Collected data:
====================

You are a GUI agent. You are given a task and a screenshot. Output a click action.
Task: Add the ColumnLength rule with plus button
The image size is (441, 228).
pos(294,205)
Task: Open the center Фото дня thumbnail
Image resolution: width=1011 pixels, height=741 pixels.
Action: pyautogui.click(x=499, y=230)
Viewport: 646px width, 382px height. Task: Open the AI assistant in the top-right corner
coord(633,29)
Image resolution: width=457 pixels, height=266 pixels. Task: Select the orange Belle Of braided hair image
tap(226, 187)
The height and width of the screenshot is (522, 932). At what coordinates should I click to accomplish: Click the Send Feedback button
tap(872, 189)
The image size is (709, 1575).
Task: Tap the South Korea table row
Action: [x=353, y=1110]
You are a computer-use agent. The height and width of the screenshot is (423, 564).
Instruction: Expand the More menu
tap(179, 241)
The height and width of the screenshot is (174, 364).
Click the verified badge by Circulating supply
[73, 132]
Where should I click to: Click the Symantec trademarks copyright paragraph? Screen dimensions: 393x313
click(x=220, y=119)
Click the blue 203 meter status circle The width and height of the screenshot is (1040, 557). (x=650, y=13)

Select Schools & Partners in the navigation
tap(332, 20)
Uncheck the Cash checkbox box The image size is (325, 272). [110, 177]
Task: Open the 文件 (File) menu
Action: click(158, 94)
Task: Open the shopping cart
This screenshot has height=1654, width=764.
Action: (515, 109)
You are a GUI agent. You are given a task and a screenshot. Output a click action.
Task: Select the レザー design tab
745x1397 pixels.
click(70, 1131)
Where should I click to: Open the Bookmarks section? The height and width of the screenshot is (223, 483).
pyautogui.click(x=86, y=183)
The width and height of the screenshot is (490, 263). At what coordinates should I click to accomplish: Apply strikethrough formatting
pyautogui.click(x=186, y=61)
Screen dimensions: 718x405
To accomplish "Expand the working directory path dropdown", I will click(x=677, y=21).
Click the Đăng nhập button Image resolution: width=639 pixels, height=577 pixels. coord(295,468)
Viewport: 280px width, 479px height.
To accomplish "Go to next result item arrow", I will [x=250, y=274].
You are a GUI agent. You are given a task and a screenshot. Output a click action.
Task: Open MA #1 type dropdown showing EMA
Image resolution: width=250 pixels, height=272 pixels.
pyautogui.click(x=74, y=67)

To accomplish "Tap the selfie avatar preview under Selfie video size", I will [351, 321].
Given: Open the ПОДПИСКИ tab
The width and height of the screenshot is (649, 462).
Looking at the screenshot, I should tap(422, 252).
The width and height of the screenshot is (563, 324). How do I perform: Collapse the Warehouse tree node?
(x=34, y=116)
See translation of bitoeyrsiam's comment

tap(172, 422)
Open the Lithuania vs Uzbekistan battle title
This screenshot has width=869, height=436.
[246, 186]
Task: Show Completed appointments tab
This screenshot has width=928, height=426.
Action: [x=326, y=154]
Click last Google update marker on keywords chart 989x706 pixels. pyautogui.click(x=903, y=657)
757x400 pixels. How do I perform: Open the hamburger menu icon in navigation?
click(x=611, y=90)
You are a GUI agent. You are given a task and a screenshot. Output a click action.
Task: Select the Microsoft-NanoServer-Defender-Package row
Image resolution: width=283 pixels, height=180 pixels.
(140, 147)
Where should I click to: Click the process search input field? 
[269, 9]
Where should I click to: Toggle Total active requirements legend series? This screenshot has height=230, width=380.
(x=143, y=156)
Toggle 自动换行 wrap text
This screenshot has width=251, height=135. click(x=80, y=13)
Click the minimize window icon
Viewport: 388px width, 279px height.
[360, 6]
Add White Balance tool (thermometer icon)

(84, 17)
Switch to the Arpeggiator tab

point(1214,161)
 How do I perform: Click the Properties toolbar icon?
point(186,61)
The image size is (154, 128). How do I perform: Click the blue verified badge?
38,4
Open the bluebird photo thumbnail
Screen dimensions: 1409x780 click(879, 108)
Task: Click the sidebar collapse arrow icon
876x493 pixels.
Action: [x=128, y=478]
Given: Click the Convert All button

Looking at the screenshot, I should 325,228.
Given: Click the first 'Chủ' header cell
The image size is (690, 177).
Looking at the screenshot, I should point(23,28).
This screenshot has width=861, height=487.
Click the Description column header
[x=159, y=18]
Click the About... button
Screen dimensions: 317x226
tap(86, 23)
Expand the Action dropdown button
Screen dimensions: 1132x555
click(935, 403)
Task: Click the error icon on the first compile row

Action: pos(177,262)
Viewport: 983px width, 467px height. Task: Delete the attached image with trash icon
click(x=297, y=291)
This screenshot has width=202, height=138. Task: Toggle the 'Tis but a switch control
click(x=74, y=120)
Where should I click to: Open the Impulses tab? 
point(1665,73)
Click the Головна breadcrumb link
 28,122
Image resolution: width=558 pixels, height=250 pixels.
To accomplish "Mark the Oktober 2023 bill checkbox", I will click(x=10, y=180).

====================

# Your goal
Lines from the entries that contain the string "will" must be found and copied.

# Your solution
To accomplish "Expand the working directory path dropdown", I will click(x=677, y=21).
To accomplish "Go to next result item arrow", I will [x=250, y=274].
To accomplish "Tap the selfie avatar preview under Selfie video size", I will [351, 321].
To accomplish "Mark the Oktober 2023 bill checkbox", I will click(x=10, y=180).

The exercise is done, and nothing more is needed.